实施例1黄瓜枯萎病抗病基因Foc-4的获得
一、黄瓜枯萎病生理小种4的抗病基因Foc-4初步定位和精细定位
具体的定位方法包括以下步骤:
A、黄瓜枯萎病抗病基因定位研究亲本及遗传群体:
分别选择WI2757(父本)和津研二号(母本)为抗感亲本,构建90个RIL-F8株系,130株的F2:3群体和超过2000株的F2大群体。其中,父本WI2757和母本津研二号购自北京市农作物种质资源库。
B、黄瓜枯萎病抗病基因定位研究病情指数调查:
将亲本及各群体的种子用纱布包裹,温汤浸种,28℃恒温催芽后播于50孔穴盘中,在空调温室育苗,育苗基质为灭菌的珍珠岩或营养土。
供试菌种黄瓜枯萎病菌(Fusariumoxysporumf.sp.cucumerinumOwen.)生理小种4号是根据黄仲生等的中国黄瓜枯萎病菌生理小种鉴定及防治文献(中国黄瓜枯萎病菌生理小种鉴定及防治,华北农学报,1994,9(4):81-86)中记载的方法分离获得的。
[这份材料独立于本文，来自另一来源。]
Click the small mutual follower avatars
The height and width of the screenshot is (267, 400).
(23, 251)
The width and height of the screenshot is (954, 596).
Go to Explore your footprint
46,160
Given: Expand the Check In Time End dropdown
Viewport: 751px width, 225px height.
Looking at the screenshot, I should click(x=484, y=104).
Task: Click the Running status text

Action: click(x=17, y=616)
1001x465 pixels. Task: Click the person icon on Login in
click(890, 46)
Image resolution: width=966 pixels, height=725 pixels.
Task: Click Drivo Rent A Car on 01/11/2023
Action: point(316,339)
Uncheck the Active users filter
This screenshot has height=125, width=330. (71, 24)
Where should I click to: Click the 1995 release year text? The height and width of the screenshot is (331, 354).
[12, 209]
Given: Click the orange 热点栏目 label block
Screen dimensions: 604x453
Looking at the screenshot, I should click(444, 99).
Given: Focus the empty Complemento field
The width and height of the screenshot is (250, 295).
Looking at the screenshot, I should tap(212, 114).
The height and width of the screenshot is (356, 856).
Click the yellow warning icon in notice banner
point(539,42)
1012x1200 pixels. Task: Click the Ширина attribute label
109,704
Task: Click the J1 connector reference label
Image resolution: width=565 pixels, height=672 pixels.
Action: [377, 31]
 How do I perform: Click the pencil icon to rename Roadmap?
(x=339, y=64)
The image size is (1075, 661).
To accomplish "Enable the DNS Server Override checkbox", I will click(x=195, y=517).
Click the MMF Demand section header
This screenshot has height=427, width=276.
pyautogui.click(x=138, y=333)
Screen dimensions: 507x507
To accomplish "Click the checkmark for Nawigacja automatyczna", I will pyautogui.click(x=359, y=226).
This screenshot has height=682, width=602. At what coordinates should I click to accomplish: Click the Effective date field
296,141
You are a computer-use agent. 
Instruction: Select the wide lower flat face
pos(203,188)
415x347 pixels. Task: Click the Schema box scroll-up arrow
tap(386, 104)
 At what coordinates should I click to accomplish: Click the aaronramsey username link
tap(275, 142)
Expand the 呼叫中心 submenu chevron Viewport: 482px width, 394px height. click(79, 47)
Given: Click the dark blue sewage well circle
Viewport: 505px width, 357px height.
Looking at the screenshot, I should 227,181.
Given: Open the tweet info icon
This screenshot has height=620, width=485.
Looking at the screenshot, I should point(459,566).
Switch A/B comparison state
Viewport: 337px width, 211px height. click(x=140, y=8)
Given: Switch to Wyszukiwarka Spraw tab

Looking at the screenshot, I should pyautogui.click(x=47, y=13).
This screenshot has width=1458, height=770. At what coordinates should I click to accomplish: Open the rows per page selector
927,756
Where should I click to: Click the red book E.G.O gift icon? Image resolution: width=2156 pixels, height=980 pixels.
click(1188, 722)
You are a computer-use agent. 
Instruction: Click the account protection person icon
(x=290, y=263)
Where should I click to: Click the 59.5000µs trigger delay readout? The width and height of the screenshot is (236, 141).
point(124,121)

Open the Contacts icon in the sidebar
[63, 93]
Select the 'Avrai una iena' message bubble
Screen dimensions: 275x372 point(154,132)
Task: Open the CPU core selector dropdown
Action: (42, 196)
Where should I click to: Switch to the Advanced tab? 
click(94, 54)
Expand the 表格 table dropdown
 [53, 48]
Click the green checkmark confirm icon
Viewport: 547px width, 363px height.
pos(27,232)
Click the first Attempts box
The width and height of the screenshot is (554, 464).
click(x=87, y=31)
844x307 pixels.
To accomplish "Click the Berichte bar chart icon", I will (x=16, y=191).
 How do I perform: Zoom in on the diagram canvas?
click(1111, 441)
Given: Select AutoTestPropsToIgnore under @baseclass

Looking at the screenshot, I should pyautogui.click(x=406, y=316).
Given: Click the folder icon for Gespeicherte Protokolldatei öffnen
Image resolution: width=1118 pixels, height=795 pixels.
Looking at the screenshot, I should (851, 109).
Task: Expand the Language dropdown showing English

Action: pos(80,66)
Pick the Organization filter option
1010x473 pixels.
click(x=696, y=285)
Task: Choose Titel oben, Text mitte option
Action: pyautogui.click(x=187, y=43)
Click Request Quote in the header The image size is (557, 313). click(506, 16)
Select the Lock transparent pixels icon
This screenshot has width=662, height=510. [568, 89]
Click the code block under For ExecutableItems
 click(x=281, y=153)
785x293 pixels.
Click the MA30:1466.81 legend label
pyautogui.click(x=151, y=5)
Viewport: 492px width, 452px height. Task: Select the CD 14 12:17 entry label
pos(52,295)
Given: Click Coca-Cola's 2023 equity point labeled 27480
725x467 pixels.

采用翁祖信等(黄瓜枯萎病抗病性鉴定方法研究—胚根接种法,中国蔬菜,1985年02期)的方法制备黄瓜枯萎病菌液,血球计数板测定孢子浓度。采用浸根接种法:当黄瓜幼苗子叶展平时,拔出幼苗,用水洗净根部,在1×106~5×106个孢子/mL的接种液中浸根,然后栽入装有灭菌营养土的塑料营养钵(规格6.5cm×6.5cm)中,在温室中培养。白天维持在24~28℃,夜间在16~20℃。3次重复,每次重复30株。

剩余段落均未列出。